Later it was translated into English by Jerry Pinto. Jerry Pinto is a Mumbai-based Indian English poet, novelist, short story writer, translator, as well as journalist.
About the Book
Cobalt Blue is the story of loss. The loss of one’s ambition, identity, family ties, all in the gaining of love. Story is about Siblings named Tanay and Anuja who fall in love with the same man at the same time. An unnamed man comes to live in their house as a paying guest who is smitten by both the brother and sister.
Context
Loving him changed both of their lives forever. This story has different layers. The Book Cobalt Blue is divided into 2 parts. The first part is described from Tanay’s perspective and another part from Anuja’s perspective. It has the details of her diary entries.
The Unnamed man
The paying guest (PG) has no name or surname and no past. This is a man who lives by his own idiosyncrasies, a seeker who follows no rules. He likes Matisse, Rumi, Dali, rice pancakes, strong coffee, black and white photographs, and Coke with a pinch of salt. The man paints and plays the guitar. Being alone is a habit for him.
The only thing that is known about his family is that his father was a consultant with the Indian embassy in Paris and that his uncle molested him when he was a child. There’s a lot you learn about the guest and yet, a lot you don’t know. Most of you know comes through Tanay’s narrative.
Sexuality
For a book that was originally written in 2006, Cobalt Blue is ahead of its time. The homosexuality angle is dealt with simply. Tanay dreams of living with PG, of being in a stable, monogamous relationship. “What do two men who decide to live together do?” he ponders. “Men who don’t have the old to look after or the young to raise. For most of the day, we would do as we liked.”
Question
The interesting part is both fall in love with the same person, they are heartbroken as he left them but there their heart-breaking stories are distinct. The stories from both sides differ in a unique way. Is it because men and women deal with heartbreak differently or do Tanay as a gay man just does not have the space and time to grieve over a boy as Anuja does?

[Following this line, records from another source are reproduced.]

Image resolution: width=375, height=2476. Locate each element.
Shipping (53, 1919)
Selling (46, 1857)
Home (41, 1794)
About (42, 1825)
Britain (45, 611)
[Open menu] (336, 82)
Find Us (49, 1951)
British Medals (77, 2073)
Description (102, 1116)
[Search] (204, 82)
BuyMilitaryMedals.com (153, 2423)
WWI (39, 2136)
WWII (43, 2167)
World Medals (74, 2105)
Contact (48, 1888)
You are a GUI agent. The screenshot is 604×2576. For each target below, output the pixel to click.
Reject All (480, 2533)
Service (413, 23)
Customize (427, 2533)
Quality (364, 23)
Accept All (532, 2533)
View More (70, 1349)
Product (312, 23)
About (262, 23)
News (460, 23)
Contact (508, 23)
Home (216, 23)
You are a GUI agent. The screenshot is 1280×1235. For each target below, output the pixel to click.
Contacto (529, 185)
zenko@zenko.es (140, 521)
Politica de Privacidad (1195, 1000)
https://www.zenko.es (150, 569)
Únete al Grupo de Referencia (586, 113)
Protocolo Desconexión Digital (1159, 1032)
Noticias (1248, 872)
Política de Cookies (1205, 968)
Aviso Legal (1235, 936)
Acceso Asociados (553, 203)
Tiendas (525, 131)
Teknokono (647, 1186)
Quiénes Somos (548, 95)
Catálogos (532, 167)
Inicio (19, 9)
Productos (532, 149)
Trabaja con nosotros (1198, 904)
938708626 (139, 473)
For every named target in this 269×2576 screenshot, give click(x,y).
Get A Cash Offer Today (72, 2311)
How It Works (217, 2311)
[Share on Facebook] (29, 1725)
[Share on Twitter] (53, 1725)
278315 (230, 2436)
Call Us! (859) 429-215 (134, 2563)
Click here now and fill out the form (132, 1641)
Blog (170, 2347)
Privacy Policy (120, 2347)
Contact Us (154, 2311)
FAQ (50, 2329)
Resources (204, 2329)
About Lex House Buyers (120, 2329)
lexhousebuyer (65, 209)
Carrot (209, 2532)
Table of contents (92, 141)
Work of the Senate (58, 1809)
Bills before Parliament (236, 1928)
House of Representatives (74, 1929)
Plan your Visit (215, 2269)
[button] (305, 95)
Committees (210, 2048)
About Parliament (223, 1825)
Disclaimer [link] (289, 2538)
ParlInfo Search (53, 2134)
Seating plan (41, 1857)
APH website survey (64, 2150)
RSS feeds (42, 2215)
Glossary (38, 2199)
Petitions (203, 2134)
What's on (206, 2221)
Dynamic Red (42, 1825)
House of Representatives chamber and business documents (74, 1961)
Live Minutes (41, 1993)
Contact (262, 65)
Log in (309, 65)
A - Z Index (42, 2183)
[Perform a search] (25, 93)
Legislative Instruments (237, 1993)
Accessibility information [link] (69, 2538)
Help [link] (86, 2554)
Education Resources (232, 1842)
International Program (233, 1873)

It might seem that the story is about brother and sister but actually, throughout the book, you will get a narrative sketch of this unnamed man.
Does the question arise as does this paying guest return? If so, whom does he come back to? If not, how they dealt with their respective heartbreaks with the same man?
For knowing this obviously you need to read the whole book and find it out.
Conclusion
Cobalt Blue is a book that will engulf you when you are reading it, and haunt you much after you’re done.
This novel neatly establishes an emotionally complex situation and presents its characters with difficult decisions to quiet but devastating effect.